Book Shelf: Great Lake Water Wars

May 15, 2007


 Great Lakes' fate hangs in the balance
By Peter Annin Island Press, $25.95 
Reviewed by TOM HENRY

To those of us who have ever stood along the Great Lakes shoreline and given much thought to the seemingly endless sight of fresh water in front of us, it seems incomprehensible that this part of the country could ever have trouble quenching its thirst

Certainly, the Great Lakes region is more water-blessed than any other part of the world. We take water for granted. But what we don't realize is that this region could become the battleground for an epic, worldwide struggle this century as the Earth's population continues to expand, its climate continues to rise, and water supplies elsewhere continue to dry up or be rendered useless by pollution.

Peter Annin gets it.

He begins his fascinatingly ambitious book, "The Great Lakes Water Wars," by taking readers on a trip to the Aral Sea in Uzbekistan, site of what many consider one of jumankind's biggest engineering blunders.

The Soviets tried to accommodate parched regions of central Asia by diverting the sea's tributaries nearly 50 years ago, but the plan backfired.

Now, the Aral – once the world's fourth-largest inland body of water – is a fraction of what it was. Annin describes how, in 2004, he drove hours on what used to be a bed of water less than a half century ago.

Annin said during his Dec. 1 talk at the University of Toledo's College of Law that he's not suggesting the Great Lakes are destined to become the next Aral Sea

Nor is he predicting war as in military bloodshed.

But, clearly, history has shown the potential for disaster exists if the lakes are not properly managed. And any legal scholar worth his or her salt will tell you the Great Lakes region is a novice in the realm of water laws, a mere babe in comparison to courtroom battles that have occurred over water for decades out West.

Annin, who lives in Madison, Wis., walks readers through a detailed – albeit complex – history of projects intended to manipulate the lakes.

Some projects, which included grandiose schemes to connect the Great Lakes to watersheds as far north as Alaska and as far south as Mexico, never got off the drawing board.

The most controversial is a project that has diverted Lake Michigan water away from the Chicago area for more than a century. Yet two major diversions in Ontario – Long Lac and Ogoki – have barely merited a shrug, perhaps because they send water into the lakes instead of taking it out.

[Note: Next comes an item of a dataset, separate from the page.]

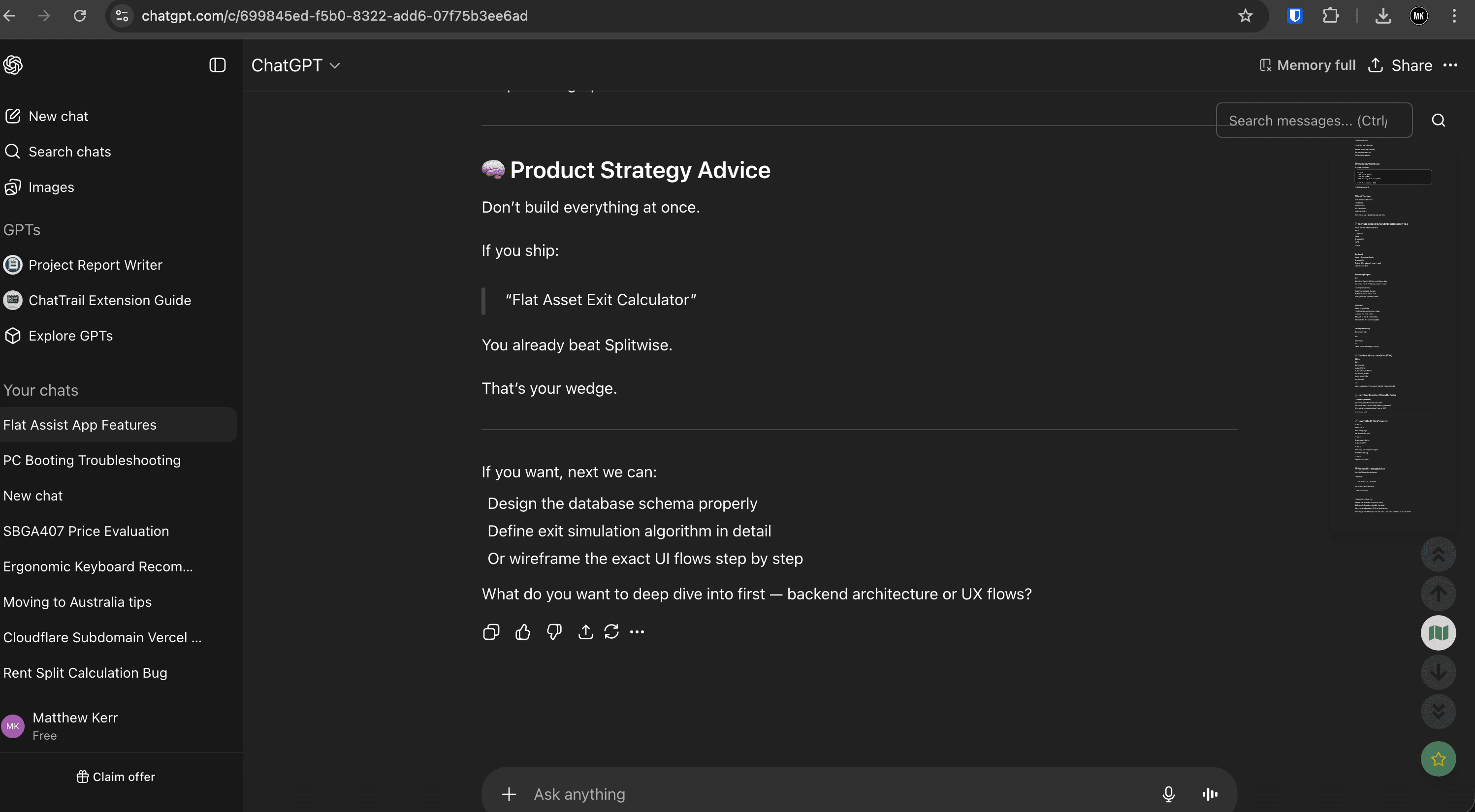This screenshot has height=812, width=1475.
Task: Click the microphone dictate icon
Action: click(1168, 794)
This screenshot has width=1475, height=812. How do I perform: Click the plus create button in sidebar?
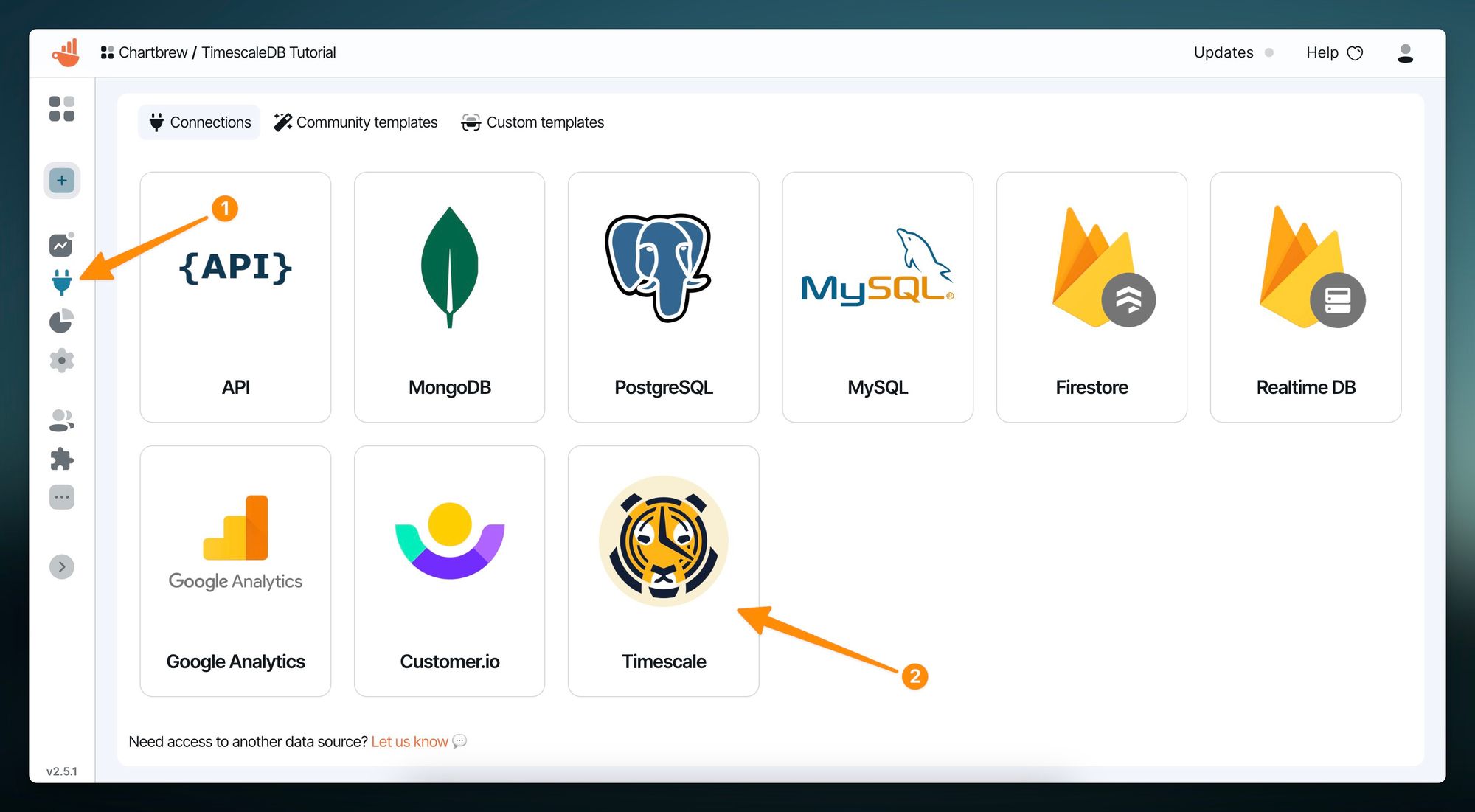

Many Ohioans are largely oblivious to the fact that Akron has the newest diversion and that it got it largely by agreeing to return what was processed through its sewage-treatment network.

Water laws and their related policy are inherently an arcane subject.

Annin, a former Newsweek correspondent who directs Great Lakes expeditions for the Montana-based Institutes for Journalism & Natural Resources, breathes life into the subject.

He puts the diversion debate into a splendid historical context, deciphering much of the bureaucracy that has mired it and even capturing some of the unique political nuances among Great Lakes states during various administrations.

The book is a policy roadmap for readers who want to learn about the proposed Great Lakes-St. Lawrence River Basin Water Resources Compact, negotiated by Ohio Gov. Bob Taft's administration, to assert regional control of the water. Now under consideration by each state legislature, it could wind up in Congress for a ratification vote someday.

Water, energy and climate change are seen by experts as the 21st Century's three biggest environmental challenges.

Each is interrelated. Whether it's for drinking, for recreation, for industry that brings us jobs, or for energy sources that help reduce carbon dioxide and other greenhouse gases that cause global warming, water will – undeniably – become more coveted.

Newspapers throughout the region have ramped up their coverage of the diversion/bulk export issue since a small Canadian company called the Nova Group obtained a permit to ship tankers of Lake Superior water to Asia in 1998. My paper, the Toledo Blade, published an award-winning, four-day series on the topic in June 2001, on the eve of an historic summit in Niagara Falls, N.Y., among Great Lakes governors on this topic.

Though the Nova Group relinquished its permit in the heat of cross-border tension, the case exposed loopholes in this modern era of international trade laws – convincing governors that some water projects once thought of as far-fetched could be just around the corner. Fundamentally, the question is this: Who owns the water and can it be traded away like a commodity in the global marketplace?

Annin's book tackles this emerging trade issue in a comprehensive, panoramic way. It expands upon what has been reported piecemeal throughout the region with meticulous research for a one-of-a-kind book about Great Lakes water laws – thus, water politics – that could wind up being the first of many to come.

Tom Henry writes for the Toledo Blade in Ohio.